In the barn, Trevor turns on the Ecto-1 for a ride, which I think might impress the girl he’s fallen for, Lucky (Celeste O’Connor), but it’s hard to say, because no one in it. movie doesn’t stop with the fucking aftershocks, not even a second. ARE NOT THEY INTELLIGENT. Inevitably, the Master of Keys and the keeper of the characters force their way through the plot, shaking off the dust of all manner of artifacts from ghost hunters (1984). No spoilers, but rest assured, you’ve seen a lot of this stuff before.

GHOSTBUSTERS AFTERLIFE STREAMING
Photo: Everett Collection

What movies will this remind you of? : I can’t quite put my finger on the title of the one movie he remembers so vividly. Wait – I think it is GHOST HUNTERS OPEN PARENTHESES NINETEEN EIGHTY-FOUR CLOSED PARENTHESES.

Performances to watch: Is it okay if you don’t find any particularly endearing performances? The script is so boring that it makes your nose crumple in front of people still as in love as Paul Rudd, Carrie Coon and even Bill Murray.

Memorable dialogue: Some perhaps affectionate back and forth between Callie and Grooberson:

Callie: The only thing hiding here is my slowly dying soul.

Groob: Is that the smell?

Callie: Well, it’s not dinner.

Gender and skin: Nothing. TBFRWIWLTFITETAF: Too busy remembering fondly what it was like to F— in the ’80s to actually F—.

Our opinion : Callie tries to put a positive spin on dreary old Summerville to Phoebe: “Maybe you’ll make a friend here.” “Make one with what?” ” She answers. This is the breadth of characterization that Reitman and Gil Kenan’s screenplay allows: Sometimes a joke reveals something, but most of the time the jokes are hanging in the air like a beanbag, waiting for us to put it in. our face and inhalations.
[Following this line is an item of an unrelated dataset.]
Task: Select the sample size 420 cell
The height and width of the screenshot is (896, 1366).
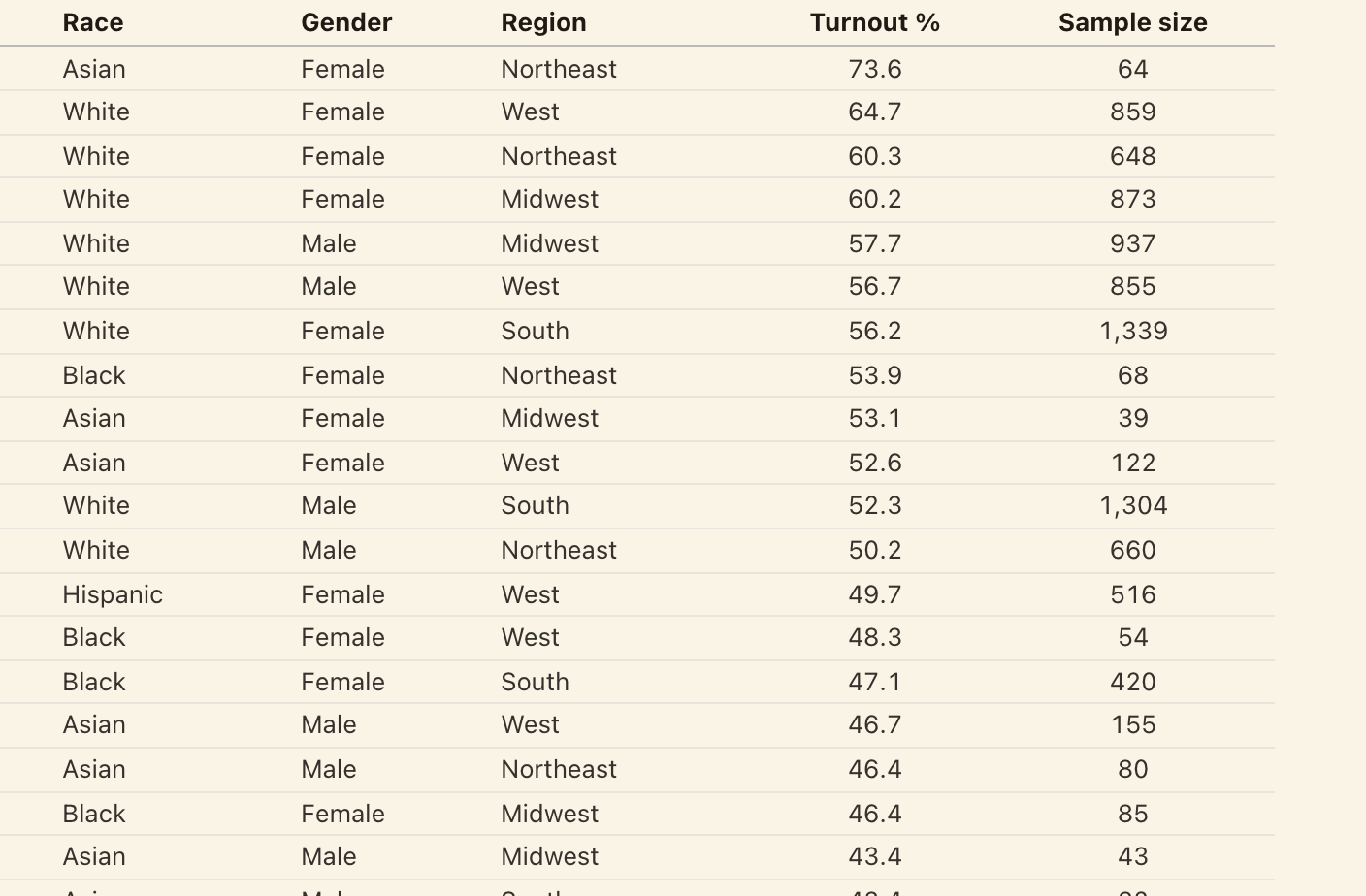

I’m all for high dialogue – hey, guess what 1984 movie did that extraordinarily well? – but this script is in many shades too sarcastic for its own good. The characters act as if they had seen ghost hunters several times before and have memorized all the key parts. How else do you explain how so many of them intuitively know how to use all of Egon’s doohickeys and gadgets? It’s not the type of information encoded in one’s genetic material, unless one is created in a screenwriter’s lab to be part of a heavily crafted nostalgia machine for a movie sequel.
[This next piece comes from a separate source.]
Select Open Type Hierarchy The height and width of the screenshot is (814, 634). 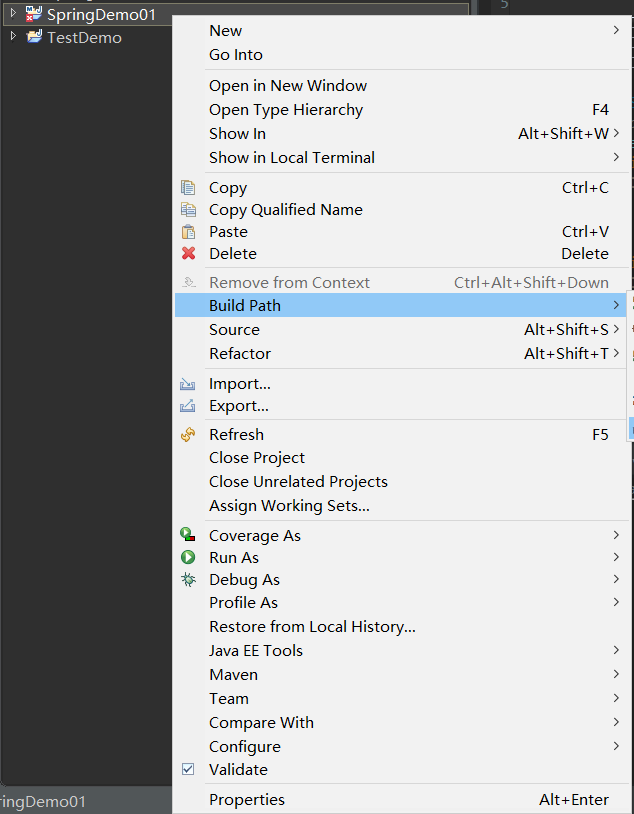285,110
Life after death also makes the mistake of thinking this franchise needs too complicated a background mythology to give credit to everything that happened in the first one ghost hunters. Then he makes another mistake of doing it halfway and failing to generate any real interest or emotional investment in what is going on. When the movie finally gets to give us the big bucks we know will come, it comes with the sloppiness that befits not a sequel to a beloved movie, but a vaguely disrespectful scam. For example, when Dan Aykroyd appears deep in the movie, he’s handed a steaming pile of awkward exhibits to recite, as good ol ‘Ray Stantz would explain everything that has happened to the Ghostbusters since the 1980s, uninvited, to a character who’s a complete stranger, but not really, because all the rotten spiel isn’t for that character, but for us, the audience.

And you know what? We don’t need it. The Murray / Aykroyd / Ramis / Hudson Ghostbusters don’t need an explanation. They were funny as hell. They were idiots. They have become unlikely heroes. They came, they saw, they kicked his ass. They were ready to believe YOU. This chick was TOAST. Now look at me, falling into the same referential nostalgia trap that cinema sets for us. Isn’t it easy? Much too easy. And that’s why Life after death is a charmless essay pastiche, a shallow, stuffed mess that’s little more than a lousy replica of an ’80s comedy.

Our call: TO JUMP. Ghostbusters: the afterlife is a big disappointment.